## EXERCISE OBJECTIVE
Locate the line containing "Where should I click to: Select", then please write out that line and all the lines below it in the entries exactly.

## DATA TO USE
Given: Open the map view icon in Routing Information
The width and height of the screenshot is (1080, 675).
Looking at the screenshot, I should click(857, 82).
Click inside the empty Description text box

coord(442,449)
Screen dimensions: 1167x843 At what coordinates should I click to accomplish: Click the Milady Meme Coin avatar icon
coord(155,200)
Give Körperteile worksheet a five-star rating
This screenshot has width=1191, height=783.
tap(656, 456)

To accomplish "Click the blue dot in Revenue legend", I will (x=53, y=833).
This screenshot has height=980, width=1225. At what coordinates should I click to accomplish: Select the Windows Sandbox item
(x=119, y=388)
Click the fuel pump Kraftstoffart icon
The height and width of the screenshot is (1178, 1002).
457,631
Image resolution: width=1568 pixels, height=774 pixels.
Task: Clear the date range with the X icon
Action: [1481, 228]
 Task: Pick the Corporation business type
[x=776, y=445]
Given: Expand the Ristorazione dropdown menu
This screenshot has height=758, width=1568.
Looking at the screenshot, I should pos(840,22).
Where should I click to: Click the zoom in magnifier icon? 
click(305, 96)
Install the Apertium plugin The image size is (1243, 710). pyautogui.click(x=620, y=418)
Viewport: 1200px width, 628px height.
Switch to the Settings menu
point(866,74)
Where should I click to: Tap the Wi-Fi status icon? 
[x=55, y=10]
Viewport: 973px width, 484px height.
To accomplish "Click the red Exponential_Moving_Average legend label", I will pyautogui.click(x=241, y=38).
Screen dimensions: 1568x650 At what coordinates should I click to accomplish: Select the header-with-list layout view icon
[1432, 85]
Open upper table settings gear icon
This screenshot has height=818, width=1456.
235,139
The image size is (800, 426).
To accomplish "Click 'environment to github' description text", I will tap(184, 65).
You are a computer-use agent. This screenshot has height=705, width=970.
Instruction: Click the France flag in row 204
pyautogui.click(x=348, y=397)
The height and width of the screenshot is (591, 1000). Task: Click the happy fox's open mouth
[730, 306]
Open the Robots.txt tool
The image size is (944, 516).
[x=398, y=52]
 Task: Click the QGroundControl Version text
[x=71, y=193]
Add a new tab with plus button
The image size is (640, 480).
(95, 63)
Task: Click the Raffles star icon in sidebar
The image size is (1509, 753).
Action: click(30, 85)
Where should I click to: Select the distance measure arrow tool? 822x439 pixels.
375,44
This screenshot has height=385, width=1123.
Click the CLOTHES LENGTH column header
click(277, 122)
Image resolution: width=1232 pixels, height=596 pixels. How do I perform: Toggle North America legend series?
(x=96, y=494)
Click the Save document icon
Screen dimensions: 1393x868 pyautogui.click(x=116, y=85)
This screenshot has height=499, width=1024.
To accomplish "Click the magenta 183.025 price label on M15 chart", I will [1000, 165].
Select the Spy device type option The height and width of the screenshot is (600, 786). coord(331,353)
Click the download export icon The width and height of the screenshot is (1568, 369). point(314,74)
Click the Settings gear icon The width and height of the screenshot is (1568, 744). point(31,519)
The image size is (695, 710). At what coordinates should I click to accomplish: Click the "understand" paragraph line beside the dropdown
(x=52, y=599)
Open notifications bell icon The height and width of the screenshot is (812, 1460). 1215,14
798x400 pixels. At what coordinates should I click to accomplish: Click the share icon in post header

## OUTPUT OF THE EXERCISE
Where should I click to: Select the distance measure arrow tool? 822x439 pixels.
375,44
This screenshot has height=385, width=1123.
Click the CLOTHES LENGTH column header
click(277, 122)
Image resolution: width=1232 pixels, height=596 pixels. How do I perform: Toggle North America legend series?
(x=96, y=494)
Click the Save document icon
Screen dimensions: 1393x868 pyautogui.click(x=116, y=85)
This screenshot has height=499, width=1024.
To accomplish "Click the magenta 183.025 price label on M15 chart", I will [1000, 165].
Select the Spy device type option The height and width of the screenshot is (600, 786). coord(331,353)
Click the download export icon The width and height of the screenshot is (1568, 369). point(314,74)
Click the Settings gear icon The width and height of the screenshot is (1568, 744). point(31,519)
The image size is (695, 710). At what coordinates should I click to accomplish: Click the "understand" paragraph line beside the dropdown
(x=52, y=599)
Open notifications bell icon The height and width of the screenshot is (812, 1460). 1215,14
798x400 pixels. At what coordinates should I click to accomplish: Click the share icon in post header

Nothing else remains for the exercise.